_Task directions_
Please tally the lines of the records that contain "handle" and send back only the total.

_Source records_

###

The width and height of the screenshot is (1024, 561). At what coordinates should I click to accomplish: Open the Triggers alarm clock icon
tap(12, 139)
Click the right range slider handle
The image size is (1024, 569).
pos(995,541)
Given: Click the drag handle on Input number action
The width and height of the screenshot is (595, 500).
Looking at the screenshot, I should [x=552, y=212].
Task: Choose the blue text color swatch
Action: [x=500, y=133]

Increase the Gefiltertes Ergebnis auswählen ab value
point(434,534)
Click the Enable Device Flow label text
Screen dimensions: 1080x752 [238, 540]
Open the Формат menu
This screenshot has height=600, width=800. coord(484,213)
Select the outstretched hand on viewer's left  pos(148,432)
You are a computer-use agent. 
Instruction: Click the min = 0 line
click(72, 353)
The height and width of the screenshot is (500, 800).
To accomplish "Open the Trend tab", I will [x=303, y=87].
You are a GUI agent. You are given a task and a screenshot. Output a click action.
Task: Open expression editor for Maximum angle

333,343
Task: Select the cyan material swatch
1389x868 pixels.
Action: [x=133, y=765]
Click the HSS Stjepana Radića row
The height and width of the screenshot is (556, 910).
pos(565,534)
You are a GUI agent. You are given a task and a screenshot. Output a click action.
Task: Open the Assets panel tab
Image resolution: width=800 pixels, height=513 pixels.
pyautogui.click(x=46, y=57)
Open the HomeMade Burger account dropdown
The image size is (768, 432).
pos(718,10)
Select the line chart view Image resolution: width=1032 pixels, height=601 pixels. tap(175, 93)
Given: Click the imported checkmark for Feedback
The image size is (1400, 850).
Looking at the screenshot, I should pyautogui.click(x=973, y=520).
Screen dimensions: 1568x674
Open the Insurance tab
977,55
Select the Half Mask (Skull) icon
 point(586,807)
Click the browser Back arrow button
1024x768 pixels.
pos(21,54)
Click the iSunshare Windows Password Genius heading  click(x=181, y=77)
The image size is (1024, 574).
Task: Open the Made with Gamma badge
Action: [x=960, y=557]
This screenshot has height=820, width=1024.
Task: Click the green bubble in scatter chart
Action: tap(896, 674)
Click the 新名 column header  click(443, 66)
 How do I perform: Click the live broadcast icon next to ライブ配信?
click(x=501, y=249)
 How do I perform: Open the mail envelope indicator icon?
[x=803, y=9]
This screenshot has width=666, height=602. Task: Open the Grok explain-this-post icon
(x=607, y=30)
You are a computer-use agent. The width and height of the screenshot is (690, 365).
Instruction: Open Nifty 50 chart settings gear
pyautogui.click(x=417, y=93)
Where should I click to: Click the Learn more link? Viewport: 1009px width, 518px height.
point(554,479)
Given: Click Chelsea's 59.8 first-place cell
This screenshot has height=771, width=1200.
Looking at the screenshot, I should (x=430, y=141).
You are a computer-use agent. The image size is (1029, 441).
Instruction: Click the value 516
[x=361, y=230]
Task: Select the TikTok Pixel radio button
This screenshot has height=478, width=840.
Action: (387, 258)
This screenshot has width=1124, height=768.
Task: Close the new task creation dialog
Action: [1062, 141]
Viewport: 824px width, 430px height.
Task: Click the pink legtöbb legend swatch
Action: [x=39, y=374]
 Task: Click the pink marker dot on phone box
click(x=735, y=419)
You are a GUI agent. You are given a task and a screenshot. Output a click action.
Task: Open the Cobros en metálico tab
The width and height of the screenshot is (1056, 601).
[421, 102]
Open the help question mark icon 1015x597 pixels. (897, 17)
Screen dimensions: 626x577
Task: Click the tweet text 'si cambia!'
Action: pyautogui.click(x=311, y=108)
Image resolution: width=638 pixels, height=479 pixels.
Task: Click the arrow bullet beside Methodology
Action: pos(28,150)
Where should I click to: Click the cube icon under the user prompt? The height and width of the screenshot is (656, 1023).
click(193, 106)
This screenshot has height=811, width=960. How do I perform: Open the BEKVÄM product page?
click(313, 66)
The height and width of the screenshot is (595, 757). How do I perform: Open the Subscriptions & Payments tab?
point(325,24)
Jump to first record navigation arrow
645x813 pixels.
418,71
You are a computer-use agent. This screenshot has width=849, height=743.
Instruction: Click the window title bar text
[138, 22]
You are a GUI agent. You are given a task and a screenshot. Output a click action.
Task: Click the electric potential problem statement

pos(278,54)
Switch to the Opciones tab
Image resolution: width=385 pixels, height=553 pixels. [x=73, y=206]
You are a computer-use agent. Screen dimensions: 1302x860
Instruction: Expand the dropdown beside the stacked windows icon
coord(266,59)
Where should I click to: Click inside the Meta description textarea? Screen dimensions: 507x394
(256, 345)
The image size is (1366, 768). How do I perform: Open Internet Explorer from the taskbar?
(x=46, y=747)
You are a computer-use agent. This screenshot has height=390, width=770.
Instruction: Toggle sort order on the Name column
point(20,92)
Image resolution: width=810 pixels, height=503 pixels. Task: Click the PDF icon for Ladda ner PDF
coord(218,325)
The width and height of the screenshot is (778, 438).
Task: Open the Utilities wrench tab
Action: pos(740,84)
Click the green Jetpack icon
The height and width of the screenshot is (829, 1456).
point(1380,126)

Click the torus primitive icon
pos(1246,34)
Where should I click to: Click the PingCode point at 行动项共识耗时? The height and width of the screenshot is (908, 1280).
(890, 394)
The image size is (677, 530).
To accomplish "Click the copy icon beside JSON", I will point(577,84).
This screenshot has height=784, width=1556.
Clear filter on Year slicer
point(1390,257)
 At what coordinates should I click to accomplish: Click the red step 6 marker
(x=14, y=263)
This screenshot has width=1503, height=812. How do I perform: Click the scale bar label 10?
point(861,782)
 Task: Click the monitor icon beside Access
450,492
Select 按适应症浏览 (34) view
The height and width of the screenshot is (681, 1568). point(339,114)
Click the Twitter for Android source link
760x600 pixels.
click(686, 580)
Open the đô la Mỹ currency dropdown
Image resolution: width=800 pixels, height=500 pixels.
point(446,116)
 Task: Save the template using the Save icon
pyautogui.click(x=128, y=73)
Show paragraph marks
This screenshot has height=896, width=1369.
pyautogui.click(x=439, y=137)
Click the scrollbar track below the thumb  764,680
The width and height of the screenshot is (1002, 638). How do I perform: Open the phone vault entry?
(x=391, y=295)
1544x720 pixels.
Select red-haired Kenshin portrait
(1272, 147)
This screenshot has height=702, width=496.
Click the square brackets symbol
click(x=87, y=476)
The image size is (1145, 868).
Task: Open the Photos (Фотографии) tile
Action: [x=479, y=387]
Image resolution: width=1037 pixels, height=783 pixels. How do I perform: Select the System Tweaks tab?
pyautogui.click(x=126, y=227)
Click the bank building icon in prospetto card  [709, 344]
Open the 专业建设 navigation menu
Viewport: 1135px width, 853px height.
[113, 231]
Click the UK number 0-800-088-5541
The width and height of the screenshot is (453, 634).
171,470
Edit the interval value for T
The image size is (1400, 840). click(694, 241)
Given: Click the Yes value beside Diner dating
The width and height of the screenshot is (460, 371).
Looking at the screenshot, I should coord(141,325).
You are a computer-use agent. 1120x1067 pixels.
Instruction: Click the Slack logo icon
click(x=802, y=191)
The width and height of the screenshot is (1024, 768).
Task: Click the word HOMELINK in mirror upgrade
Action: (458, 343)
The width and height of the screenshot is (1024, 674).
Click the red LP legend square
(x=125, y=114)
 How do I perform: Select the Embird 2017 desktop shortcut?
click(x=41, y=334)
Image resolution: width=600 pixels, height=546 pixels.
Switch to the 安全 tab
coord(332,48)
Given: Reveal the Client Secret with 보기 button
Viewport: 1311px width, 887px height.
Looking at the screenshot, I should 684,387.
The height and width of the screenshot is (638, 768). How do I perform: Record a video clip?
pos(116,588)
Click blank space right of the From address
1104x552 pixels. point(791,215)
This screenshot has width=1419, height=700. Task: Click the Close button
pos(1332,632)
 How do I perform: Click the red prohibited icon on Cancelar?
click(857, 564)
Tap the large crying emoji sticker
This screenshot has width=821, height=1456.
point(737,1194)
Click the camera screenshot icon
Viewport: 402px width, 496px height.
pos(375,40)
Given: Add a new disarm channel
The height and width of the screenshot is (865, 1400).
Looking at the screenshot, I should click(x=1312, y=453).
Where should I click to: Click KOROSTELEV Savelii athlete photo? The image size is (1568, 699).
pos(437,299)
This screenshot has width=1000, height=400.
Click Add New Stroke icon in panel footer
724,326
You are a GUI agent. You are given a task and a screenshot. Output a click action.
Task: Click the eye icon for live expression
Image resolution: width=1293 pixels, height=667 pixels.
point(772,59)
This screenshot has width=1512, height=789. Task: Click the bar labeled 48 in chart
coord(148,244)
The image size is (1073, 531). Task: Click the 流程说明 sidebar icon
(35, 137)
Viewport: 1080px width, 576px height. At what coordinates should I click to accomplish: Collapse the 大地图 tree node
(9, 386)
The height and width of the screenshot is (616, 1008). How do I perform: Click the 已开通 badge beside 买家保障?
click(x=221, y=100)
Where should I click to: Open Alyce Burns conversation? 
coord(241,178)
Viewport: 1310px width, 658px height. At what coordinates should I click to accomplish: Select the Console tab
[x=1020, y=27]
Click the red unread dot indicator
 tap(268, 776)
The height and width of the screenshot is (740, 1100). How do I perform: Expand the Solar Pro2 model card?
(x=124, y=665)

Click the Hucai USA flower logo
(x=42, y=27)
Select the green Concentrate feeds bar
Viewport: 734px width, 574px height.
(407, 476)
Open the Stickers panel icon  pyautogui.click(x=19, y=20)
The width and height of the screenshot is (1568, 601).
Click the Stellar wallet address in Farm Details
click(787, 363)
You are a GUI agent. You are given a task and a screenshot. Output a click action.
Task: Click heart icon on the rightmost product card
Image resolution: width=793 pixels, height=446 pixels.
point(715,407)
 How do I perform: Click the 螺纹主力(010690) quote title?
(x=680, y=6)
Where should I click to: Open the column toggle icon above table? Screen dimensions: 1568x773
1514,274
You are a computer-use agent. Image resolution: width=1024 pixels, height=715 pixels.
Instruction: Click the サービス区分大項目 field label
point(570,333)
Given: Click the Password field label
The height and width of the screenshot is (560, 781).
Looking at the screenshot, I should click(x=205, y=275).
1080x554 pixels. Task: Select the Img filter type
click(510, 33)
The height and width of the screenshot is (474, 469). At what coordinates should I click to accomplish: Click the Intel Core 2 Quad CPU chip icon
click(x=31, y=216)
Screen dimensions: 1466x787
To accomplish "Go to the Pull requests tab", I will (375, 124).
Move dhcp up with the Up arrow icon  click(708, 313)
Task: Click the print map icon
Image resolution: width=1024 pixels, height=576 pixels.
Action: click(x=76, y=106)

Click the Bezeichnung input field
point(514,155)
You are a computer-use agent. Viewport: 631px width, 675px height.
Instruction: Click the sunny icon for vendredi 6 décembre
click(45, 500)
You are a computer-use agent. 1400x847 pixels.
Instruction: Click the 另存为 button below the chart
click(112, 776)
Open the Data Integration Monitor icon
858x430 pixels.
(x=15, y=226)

###

_Response box_
2